Council recommends short-term funding for research projects; future funding would depend on demonstrated effectiveness

see decision memo and project list

The Council today recommended limited, short-term funding for 40 research and monitoring projects to improve knowledge about fish and wildlife in the Columbia River Basin. The Council stressed the experimental nature of the projects and the need for quarterly updates or reports over the next year to two years to demonstrate effectiveness as a condition of further funding.

For that reason, none of the projects approved today would be funded initially for longer than two years. During that time, the Council will conduct extensive reviews of all the projects to determine whether they should continue in the longer term. Three projects regarding ocean research were held for further consideration and will be taken up by the Council in July.

Collectively, the projects approved today represent more than $30 million in funding, beginning in Fiscal Year 2012. The funding would be provided by the federal Bonneville Power Administration as part of its requirement to mitigate the impacts of hydropower dams on fish and wildlife.

The vote in favor of the projects was 6-2, with Council Chair Bruce Measure of Montana and Idaho member Jim Yost voting no.
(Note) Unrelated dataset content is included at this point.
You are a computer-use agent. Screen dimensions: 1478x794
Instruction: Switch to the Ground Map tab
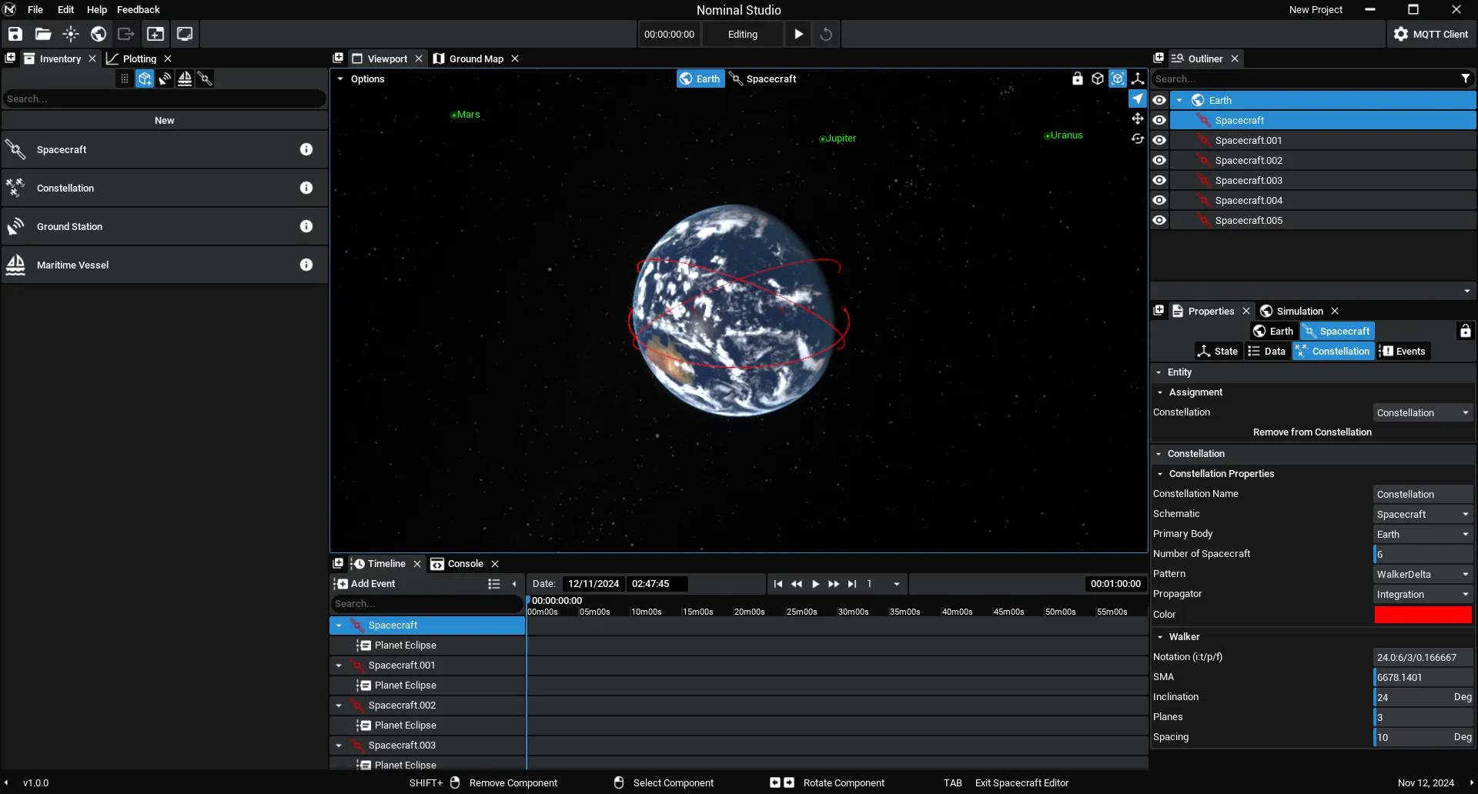(x=476, y=58)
Measure said that while he supported many of the projects, he was not convinced that they exclusively address impacts occasioned by the Columbia River Basin hydropower system, and accordingly those projects should be more closely scrutinized to determine whether they are the responsibility of Bonneville ratepayers.

Today’s decision is the culmination of nearly two years of work on research, monitoring, and fish hatchery projects by the Council and its Independent Scientific Review Panel. The recommended projects address survival of salmon in the near-shore ocean and the Columbia River estuary, plus research on sturgeon and Pacific lamprey in the lower Columbia River, fish-tagging for research and harvest-enumeration purposes, and monitoring the effectiveness of projects designed to improve fish habitat. In April the Council approved 100 projects in this same category, potentially totaling more than $80 million in funding. The projects would be implemented by Indian tribes, state fish and wildlife agencies, independent researchers, and others.
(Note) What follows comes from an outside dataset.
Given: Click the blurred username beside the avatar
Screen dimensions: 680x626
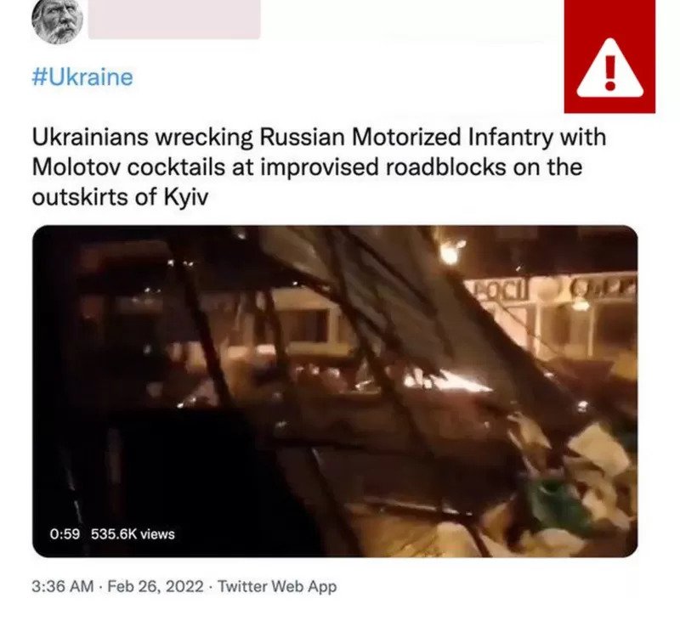Looking at the screenshot, I should click(x=174, y=19).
The review of project proposals was managed for the Council by its Fish and Wildlife Committee, chaired by Council member Bill Booth.
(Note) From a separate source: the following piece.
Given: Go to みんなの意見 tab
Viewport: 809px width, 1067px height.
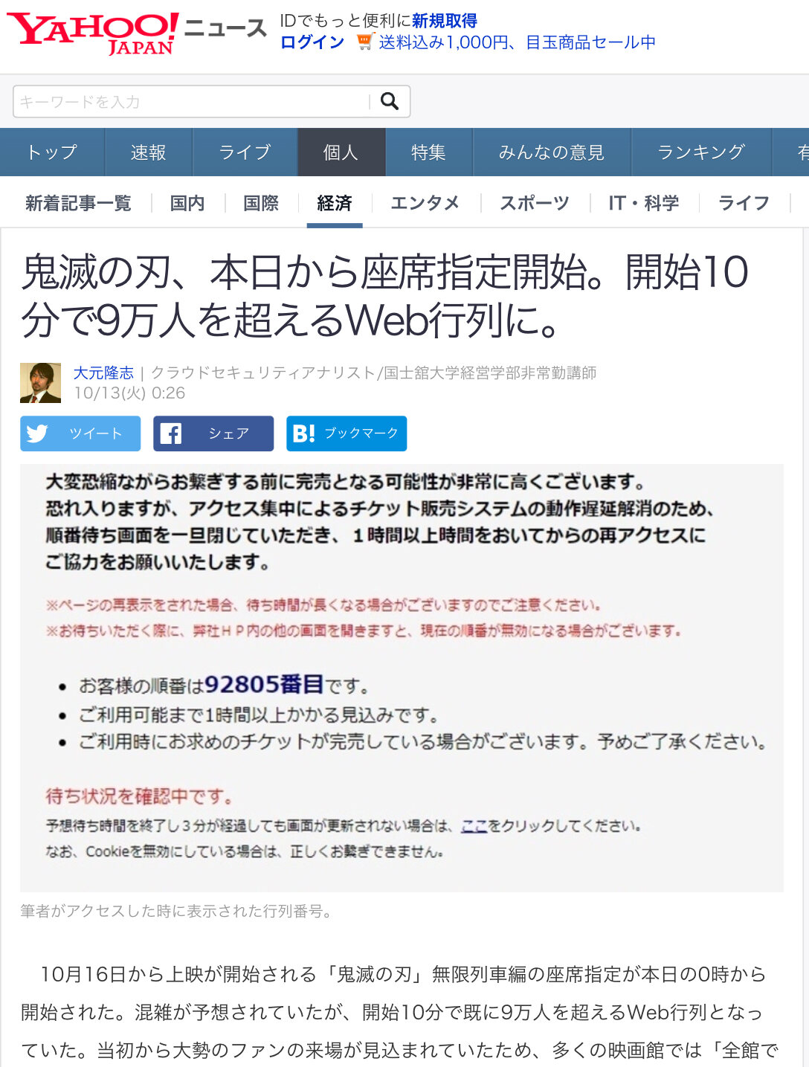Looking at the screenshot, I should click(551, 152).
"Collectively, these projects comprise more than half of the roughly $220 million annual budget of our fish and wildlife program, which is why we have been so careful," Booth said. "Future funding for these projects is not guaranteed. We achieved about $4.5 million in savings with the projects we’ve approved, and I expect that over the next two years we will we identify further efficiencies. Projects in this category have been significantly improved. We have better-focused projects, the project sponsors were asked to answer the ‘what-for’ and ‘so-what’ questions, and as a result we have better coordination and better efficiencies and the projects have been divided up logically so we will be able to keep better track of them through regular reporting by the sponsors."

The Council’s Fish and Wildlife Program is largely based on habitat improvements, aiming to rebuild healthy, naturally producing fish and wildlife populations by protecting, mitigating, and restoring habitats and the biological systems within them.